** Opening RECORD SET block **

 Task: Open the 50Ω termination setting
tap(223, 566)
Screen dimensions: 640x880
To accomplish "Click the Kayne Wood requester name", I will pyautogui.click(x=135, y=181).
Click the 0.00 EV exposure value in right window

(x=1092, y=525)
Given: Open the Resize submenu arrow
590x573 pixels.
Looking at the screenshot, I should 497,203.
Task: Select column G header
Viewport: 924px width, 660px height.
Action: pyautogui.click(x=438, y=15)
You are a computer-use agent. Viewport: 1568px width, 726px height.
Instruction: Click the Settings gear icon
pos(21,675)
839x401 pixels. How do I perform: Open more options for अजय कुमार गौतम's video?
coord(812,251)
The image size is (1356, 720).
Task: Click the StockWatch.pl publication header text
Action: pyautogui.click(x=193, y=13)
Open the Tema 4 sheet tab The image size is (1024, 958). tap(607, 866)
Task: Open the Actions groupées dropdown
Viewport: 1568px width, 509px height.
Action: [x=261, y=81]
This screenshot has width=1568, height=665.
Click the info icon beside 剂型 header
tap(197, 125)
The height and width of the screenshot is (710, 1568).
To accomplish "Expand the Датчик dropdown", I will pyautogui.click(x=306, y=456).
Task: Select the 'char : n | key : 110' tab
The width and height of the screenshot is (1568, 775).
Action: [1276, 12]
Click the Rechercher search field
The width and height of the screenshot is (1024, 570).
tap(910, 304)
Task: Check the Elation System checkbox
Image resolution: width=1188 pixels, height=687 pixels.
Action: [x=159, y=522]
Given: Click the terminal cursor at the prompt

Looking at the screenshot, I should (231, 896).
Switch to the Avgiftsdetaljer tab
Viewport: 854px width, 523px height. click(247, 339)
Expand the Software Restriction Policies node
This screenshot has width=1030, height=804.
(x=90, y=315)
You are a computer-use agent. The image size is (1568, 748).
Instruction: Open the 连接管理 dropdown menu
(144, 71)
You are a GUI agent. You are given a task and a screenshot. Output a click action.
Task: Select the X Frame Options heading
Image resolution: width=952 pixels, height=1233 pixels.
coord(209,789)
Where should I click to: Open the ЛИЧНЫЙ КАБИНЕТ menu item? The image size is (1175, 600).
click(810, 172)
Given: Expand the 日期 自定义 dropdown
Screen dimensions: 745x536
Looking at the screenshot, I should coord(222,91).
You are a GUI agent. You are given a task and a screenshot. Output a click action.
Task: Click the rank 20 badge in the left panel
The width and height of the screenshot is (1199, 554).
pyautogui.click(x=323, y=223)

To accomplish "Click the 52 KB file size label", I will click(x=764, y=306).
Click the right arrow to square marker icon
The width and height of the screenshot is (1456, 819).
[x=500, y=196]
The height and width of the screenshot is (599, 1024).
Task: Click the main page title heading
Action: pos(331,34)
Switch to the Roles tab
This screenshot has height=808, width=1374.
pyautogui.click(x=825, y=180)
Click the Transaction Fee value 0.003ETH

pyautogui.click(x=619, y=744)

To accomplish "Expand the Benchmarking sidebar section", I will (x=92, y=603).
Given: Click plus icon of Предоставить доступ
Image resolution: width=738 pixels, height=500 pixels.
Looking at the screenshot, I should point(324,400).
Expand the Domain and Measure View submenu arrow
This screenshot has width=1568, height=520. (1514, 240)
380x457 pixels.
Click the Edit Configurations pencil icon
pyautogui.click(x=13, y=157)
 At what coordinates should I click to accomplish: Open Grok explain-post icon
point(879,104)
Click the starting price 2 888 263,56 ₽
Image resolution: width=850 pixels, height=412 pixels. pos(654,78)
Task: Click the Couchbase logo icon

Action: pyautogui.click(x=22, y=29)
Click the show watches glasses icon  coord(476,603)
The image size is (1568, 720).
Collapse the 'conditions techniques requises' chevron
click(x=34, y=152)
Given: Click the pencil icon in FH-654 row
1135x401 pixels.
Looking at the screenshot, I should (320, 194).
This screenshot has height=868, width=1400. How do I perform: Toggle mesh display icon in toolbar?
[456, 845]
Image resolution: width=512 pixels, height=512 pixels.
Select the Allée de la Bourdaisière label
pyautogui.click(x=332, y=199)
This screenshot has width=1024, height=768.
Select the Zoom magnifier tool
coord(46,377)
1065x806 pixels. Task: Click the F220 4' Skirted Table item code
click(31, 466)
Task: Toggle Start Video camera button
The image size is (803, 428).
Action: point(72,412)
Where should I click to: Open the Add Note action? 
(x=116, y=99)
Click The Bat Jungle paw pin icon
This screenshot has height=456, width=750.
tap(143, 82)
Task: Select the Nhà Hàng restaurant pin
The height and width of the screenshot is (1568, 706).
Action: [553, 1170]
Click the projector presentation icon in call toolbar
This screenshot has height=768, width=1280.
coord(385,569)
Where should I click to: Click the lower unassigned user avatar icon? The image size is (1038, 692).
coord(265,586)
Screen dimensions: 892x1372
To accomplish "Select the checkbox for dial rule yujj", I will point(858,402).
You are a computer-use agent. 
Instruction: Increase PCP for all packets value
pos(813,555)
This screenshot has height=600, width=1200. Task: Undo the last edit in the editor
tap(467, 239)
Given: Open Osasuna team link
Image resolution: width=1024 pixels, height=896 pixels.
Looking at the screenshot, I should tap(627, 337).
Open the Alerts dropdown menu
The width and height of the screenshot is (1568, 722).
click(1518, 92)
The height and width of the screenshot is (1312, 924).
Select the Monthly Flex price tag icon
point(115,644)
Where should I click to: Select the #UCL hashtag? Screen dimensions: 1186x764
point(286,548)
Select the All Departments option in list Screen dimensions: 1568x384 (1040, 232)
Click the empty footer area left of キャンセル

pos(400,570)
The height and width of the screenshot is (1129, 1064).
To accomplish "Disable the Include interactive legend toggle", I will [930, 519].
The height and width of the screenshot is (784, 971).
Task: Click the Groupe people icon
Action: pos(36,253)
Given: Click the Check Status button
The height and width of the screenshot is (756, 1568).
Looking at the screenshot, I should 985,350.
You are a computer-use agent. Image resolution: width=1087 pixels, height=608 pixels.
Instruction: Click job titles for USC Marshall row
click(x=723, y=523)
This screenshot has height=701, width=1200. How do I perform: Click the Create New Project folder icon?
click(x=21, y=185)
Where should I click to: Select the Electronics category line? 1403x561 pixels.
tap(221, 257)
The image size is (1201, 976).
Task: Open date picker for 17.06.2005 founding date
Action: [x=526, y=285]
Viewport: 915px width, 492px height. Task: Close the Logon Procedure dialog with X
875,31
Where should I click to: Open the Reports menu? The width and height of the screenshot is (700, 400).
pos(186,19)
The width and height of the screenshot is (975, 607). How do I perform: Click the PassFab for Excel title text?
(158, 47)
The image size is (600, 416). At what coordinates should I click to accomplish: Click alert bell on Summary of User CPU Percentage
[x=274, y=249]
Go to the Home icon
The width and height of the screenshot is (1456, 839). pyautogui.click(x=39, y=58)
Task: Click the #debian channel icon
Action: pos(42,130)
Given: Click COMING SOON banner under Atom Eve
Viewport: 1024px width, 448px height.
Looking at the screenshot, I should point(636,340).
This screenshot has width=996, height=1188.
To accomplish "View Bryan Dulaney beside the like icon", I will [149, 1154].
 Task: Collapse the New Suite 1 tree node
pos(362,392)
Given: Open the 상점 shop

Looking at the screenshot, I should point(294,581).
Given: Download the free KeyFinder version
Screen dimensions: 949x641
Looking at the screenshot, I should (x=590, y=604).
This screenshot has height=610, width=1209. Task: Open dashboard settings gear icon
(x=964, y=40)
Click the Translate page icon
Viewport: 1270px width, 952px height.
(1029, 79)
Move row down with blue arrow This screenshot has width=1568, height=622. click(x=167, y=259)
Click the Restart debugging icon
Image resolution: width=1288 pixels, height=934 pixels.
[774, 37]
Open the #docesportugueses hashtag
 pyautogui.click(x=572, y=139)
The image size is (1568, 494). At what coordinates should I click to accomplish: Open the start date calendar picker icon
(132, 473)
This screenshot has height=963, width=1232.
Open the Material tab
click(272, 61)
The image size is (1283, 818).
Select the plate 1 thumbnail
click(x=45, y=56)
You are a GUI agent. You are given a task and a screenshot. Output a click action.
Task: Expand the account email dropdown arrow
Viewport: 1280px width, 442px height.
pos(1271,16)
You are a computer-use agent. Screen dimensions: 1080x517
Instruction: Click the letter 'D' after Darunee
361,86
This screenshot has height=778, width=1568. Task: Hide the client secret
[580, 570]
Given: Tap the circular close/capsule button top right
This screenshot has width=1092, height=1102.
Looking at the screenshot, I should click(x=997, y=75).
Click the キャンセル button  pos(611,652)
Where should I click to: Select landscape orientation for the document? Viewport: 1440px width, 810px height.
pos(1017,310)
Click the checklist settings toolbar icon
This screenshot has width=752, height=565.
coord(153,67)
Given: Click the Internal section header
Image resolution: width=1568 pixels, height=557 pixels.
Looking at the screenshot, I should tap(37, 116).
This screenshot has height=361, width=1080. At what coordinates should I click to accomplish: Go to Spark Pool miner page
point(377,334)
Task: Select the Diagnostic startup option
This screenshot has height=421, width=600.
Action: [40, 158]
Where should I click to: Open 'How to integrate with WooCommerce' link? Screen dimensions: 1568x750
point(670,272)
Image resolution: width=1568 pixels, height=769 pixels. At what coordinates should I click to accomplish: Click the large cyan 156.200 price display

** Closing RECORD SET block **

WHAT YOU ARE ASKED TO DO. One number makes up the answer: the number of lines among the entries that include the word "computer".

TASK SOLUTION. 5